Beth @ Hooked on Health says
Oh yeah, while I am paleo and lovin it I also follow the blood type diet as the foods on my avoid list create joint problems for me when I eat them. My question, unfortunately coconut is on that list. I realize you can use butter (I use ghee), is that a one to one exchange for bulletproof coffee?
sarah watson says
As always, wonderful reminders and info, especially for women. I love how you two remind us all the time that everyone is so different and how fun you make this lifestyle sound to those who think it’s so restrictive. Also, thanks so much for the part on feeding kids healthy. Sent it to everyone I know.
Abel James says
Awesome, thank you for sharing Sarah!
sarah watson says
Oh, forgot. I finally ordered Dave’s charcoal and have given it to my grandchildren along with butter and coconut oil ALL with great effects! I love you guys!!
Dan @ Biohacking Entrepreneur says
Dave and Abel put together some more great info once again!
I love the emphasis on how everyone is different (especially the acknowledgement about women having different diet requirements due to different hormones).

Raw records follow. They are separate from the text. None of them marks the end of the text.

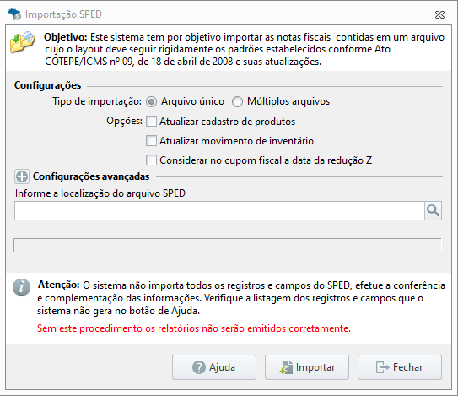Click the application icon in the title bar
The image size is (458, 396).
tap(14, 14)
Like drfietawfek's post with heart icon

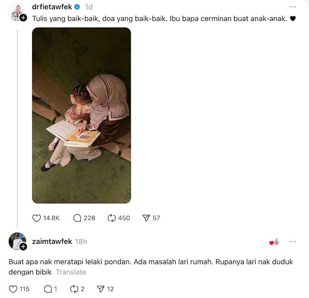point(36,218)
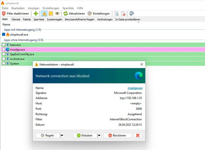
Task: Select the lsass.exe row
Action: point(15,45)
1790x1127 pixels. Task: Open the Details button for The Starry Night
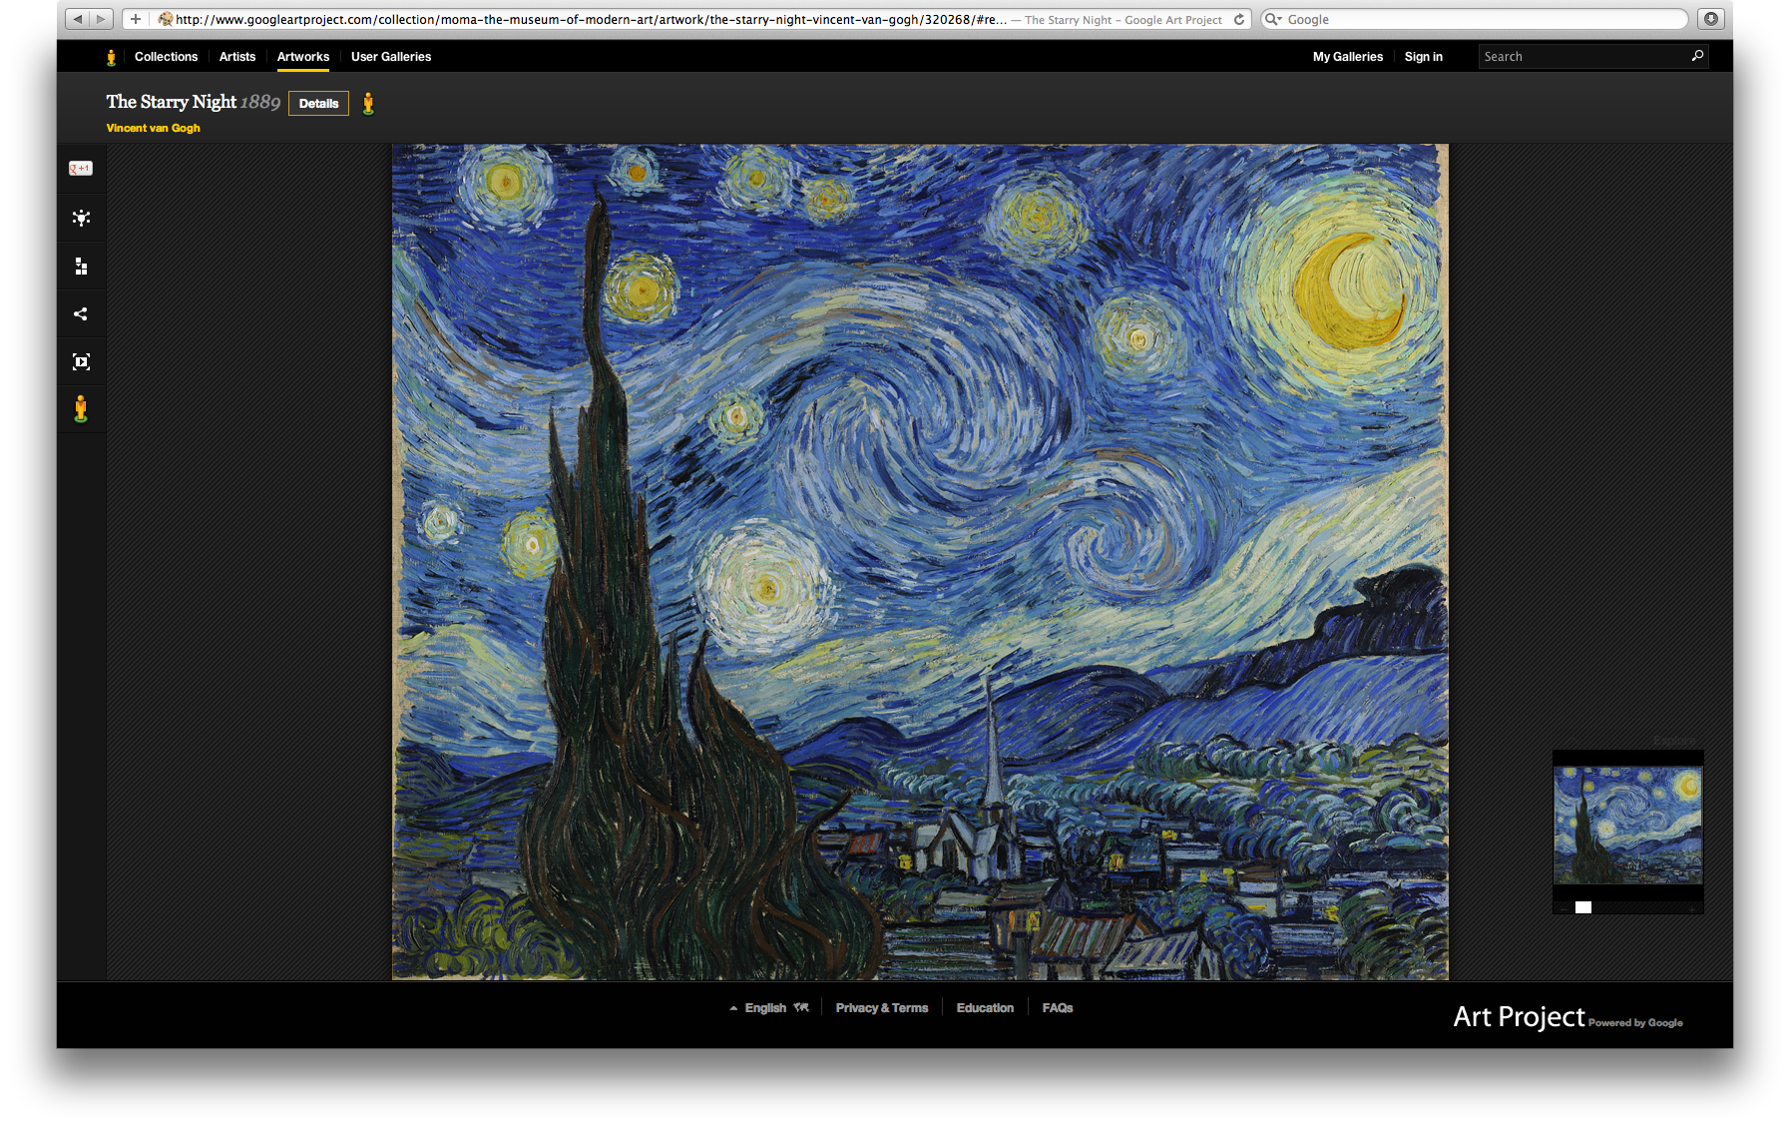coord(317,103)
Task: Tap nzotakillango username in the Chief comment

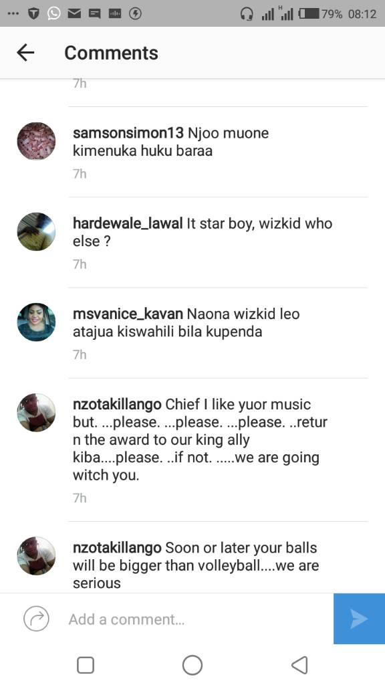Action: coord(117,405)
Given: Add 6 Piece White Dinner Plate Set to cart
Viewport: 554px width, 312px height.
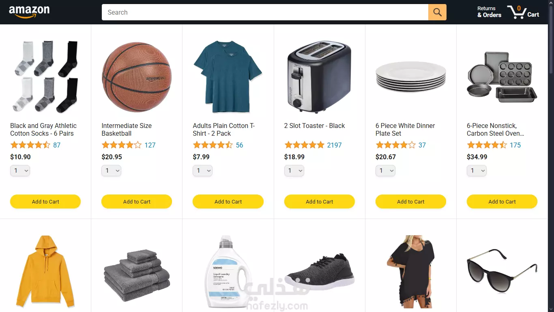Looking at the screenshot, I should tap(411, 202).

Yes, start with what has worked for someone else (like Dave), but Dave always talks about the necessity of tracking your own data religiously.
Luckily for us, the scientific community is starting to pay attention to the biohacking community, so we are getting more research that gives us more data to start our biohacking at.
Quick question: after a complete fast, or at least a carb and sugar fast, and you’ve entered Ketosis, how much carbs can you eat on your cheat days or in the evenings without taking your body out of Ketosis?
Perry says
Any diet/lifestyle change that eliminates highly-processed shelf stable foods will be better for everyone!!